Nothing says “nature” more than a luscious green forest or a grassy green hillside. But… why green?

Why are almost all plants this color? I mean, sure, they use the green pigment chlorophyll for photosynthesis. But why is chlorophyll green?

Now, scientists actually don’t know for sure. But one idea is that it might be a way for plants to protect themselves against fluctuating light from the Sun. Now, you might think that green is just as good as any other color… but it’s actually kind of a surprising choice for a plant.

You see, plants get energy by absorbing sunlight. So you’d think they’d want to soak up as much of it as they can.

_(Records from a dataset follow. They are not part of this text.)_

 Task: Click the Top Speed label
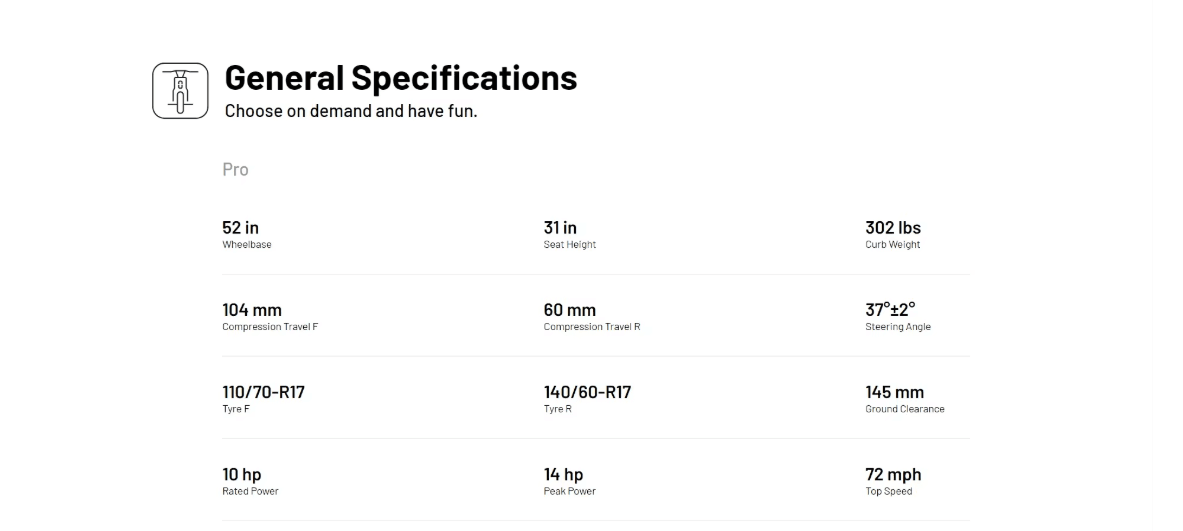[x=888, y=491]
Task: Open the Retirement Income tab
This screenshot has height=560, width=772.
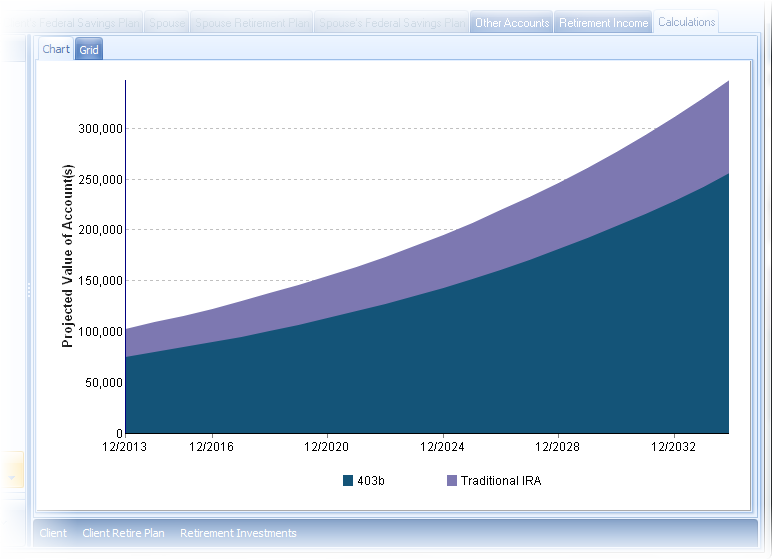Action: (x=603, y=22)
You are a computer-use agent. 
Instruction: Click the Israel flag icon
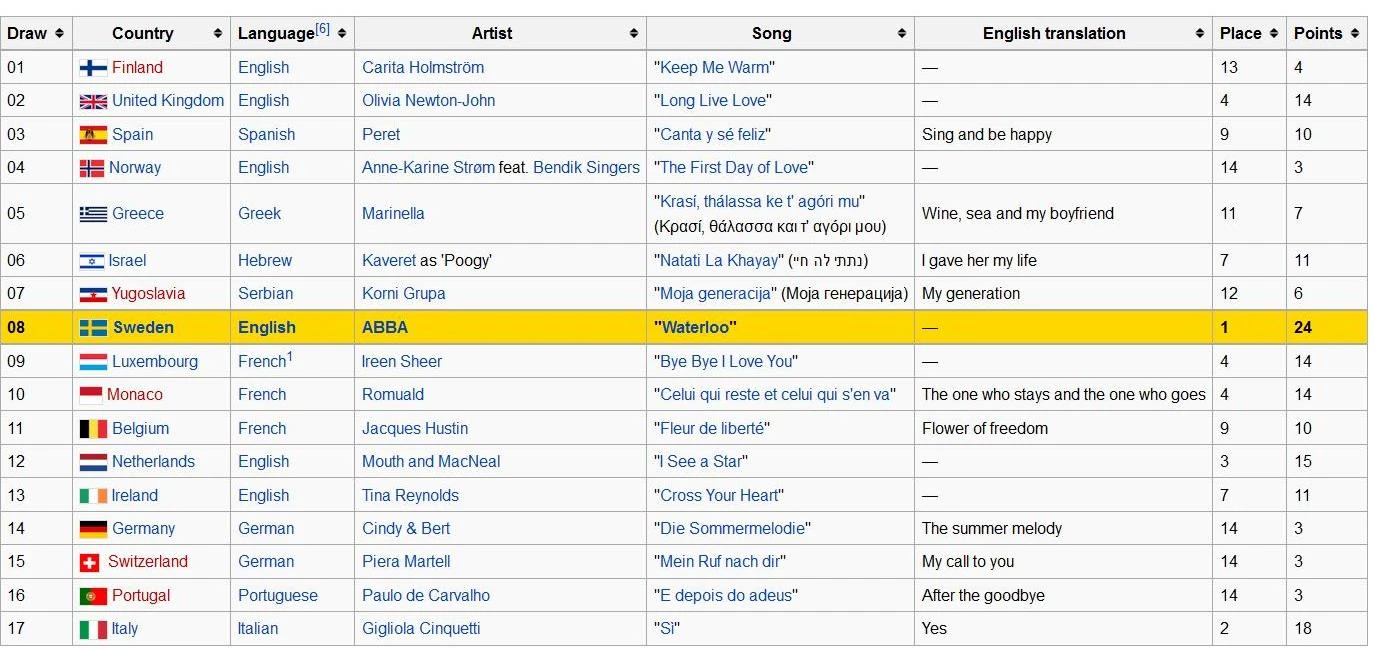click(x=91, y=261)
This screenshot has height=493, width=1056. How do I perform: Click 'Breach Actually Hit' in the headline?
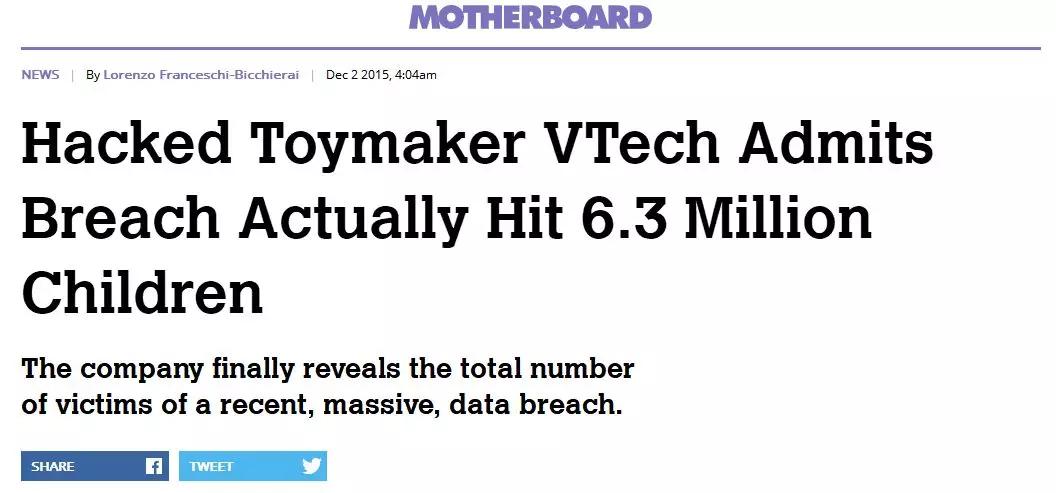[x=292, y=218]
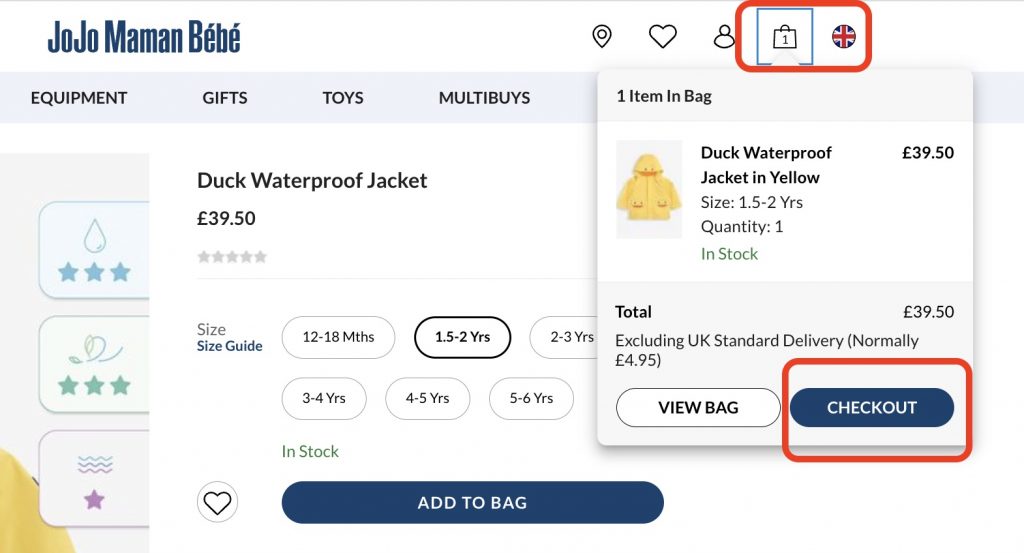Click the yellow duck jacket thumbnail
Screen dimensions: 1024x553
(x=649, y=189)
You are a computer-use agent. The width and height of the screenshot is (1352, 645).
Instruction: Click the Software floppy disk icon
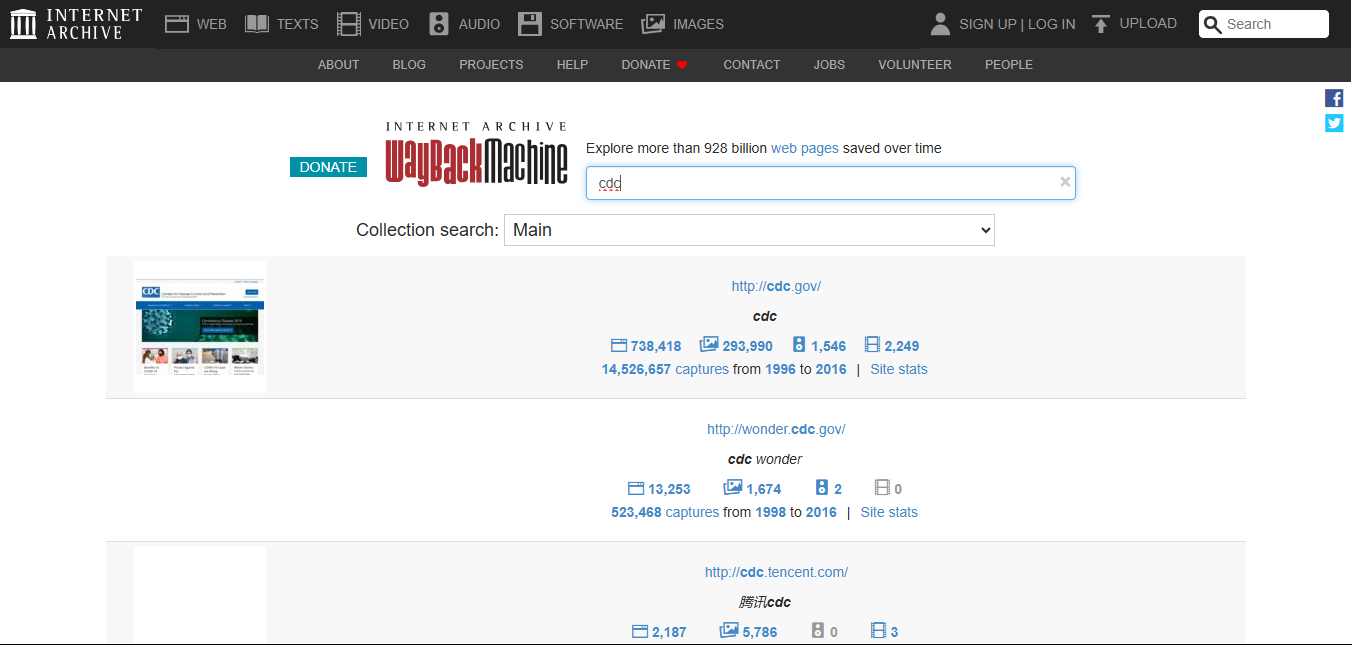[x=530, y=24]
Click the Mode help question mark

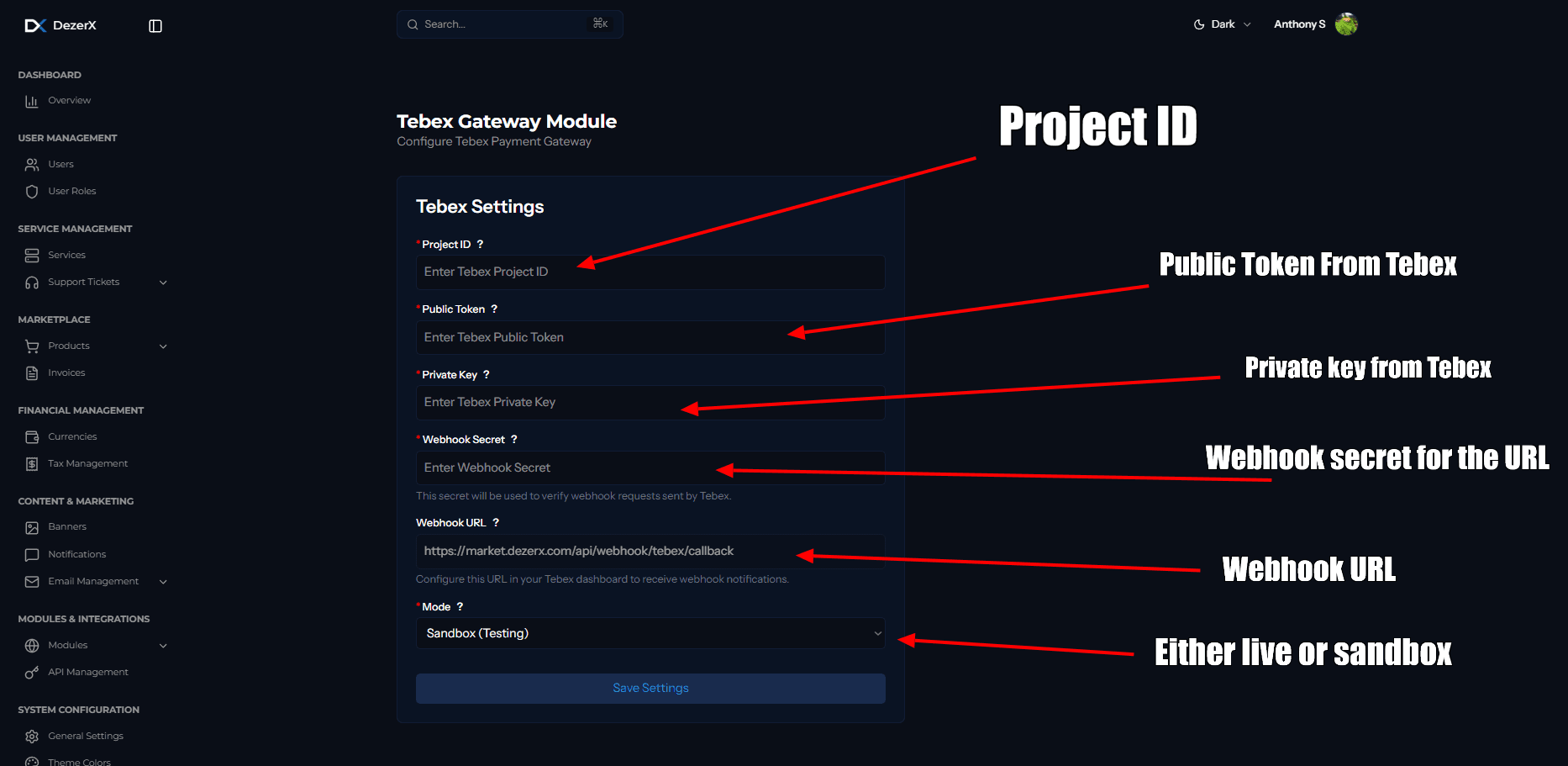coord(460,607)
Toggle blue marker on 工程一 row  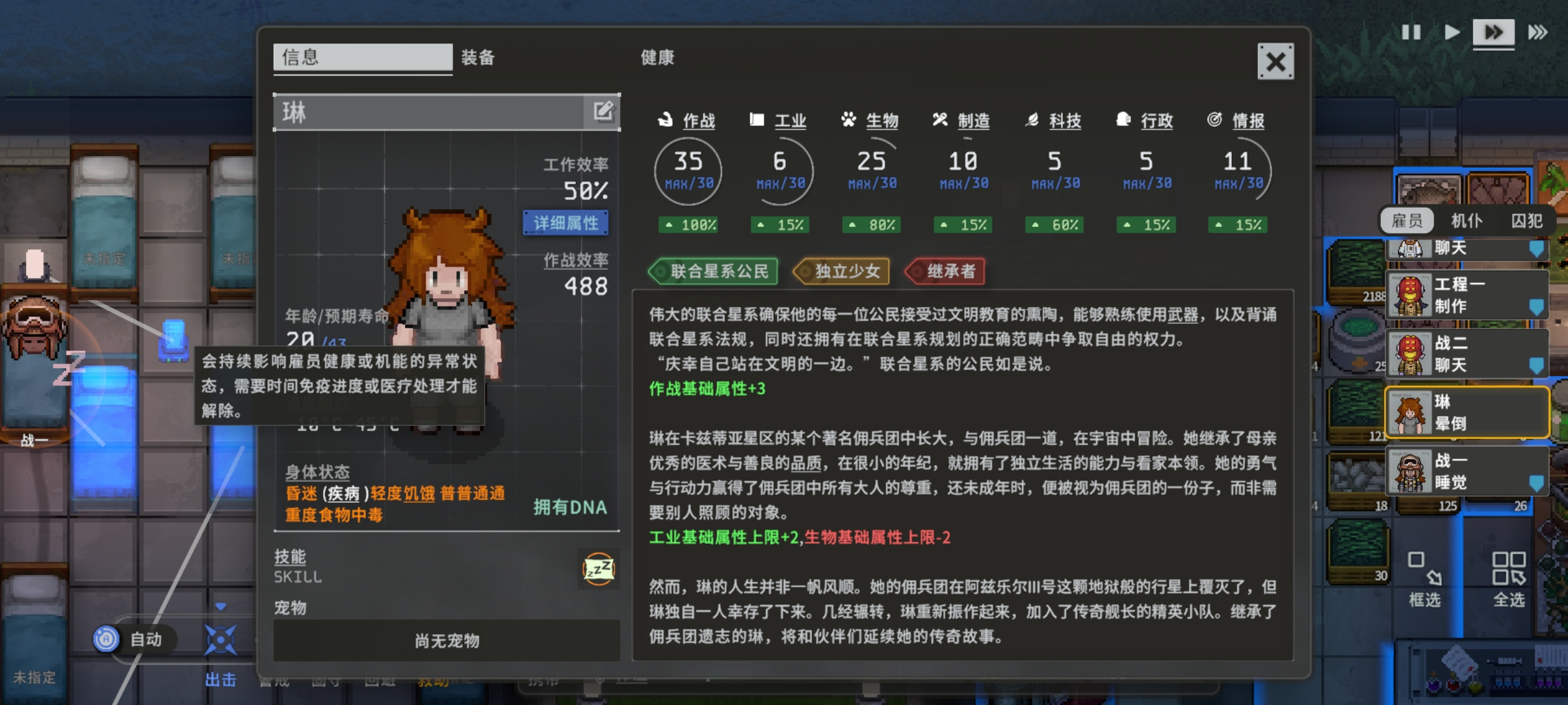(x=1535, y=307)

But if they managed to absorb all of the light that hit them, they’d be black.

Which… they’re definitely not. And the fact that they look green tells us that that’s the color they reflect the most of. Now, what’s weird about that is that green is one of the colors that the Sun emits the most of.

Yet for some reason, plants reject this huge portion of the Sun’s rays. And according to a paper that came out in June 2020, scientists believe they just might have figured out why. The team behind the study, led by a group at UC Riverside, proposed that maybe plants aren’t trying to absorb as much light as possible.

Maybe they’re also trying to absorb light that doesn’t fluctuate too much. Because, imagine you’re a leaf in a jungle canopy:. The shadows of the leaves above are constantly shifting, meaning the amount of sunlight that falls on you can vary a lot from moment to moment.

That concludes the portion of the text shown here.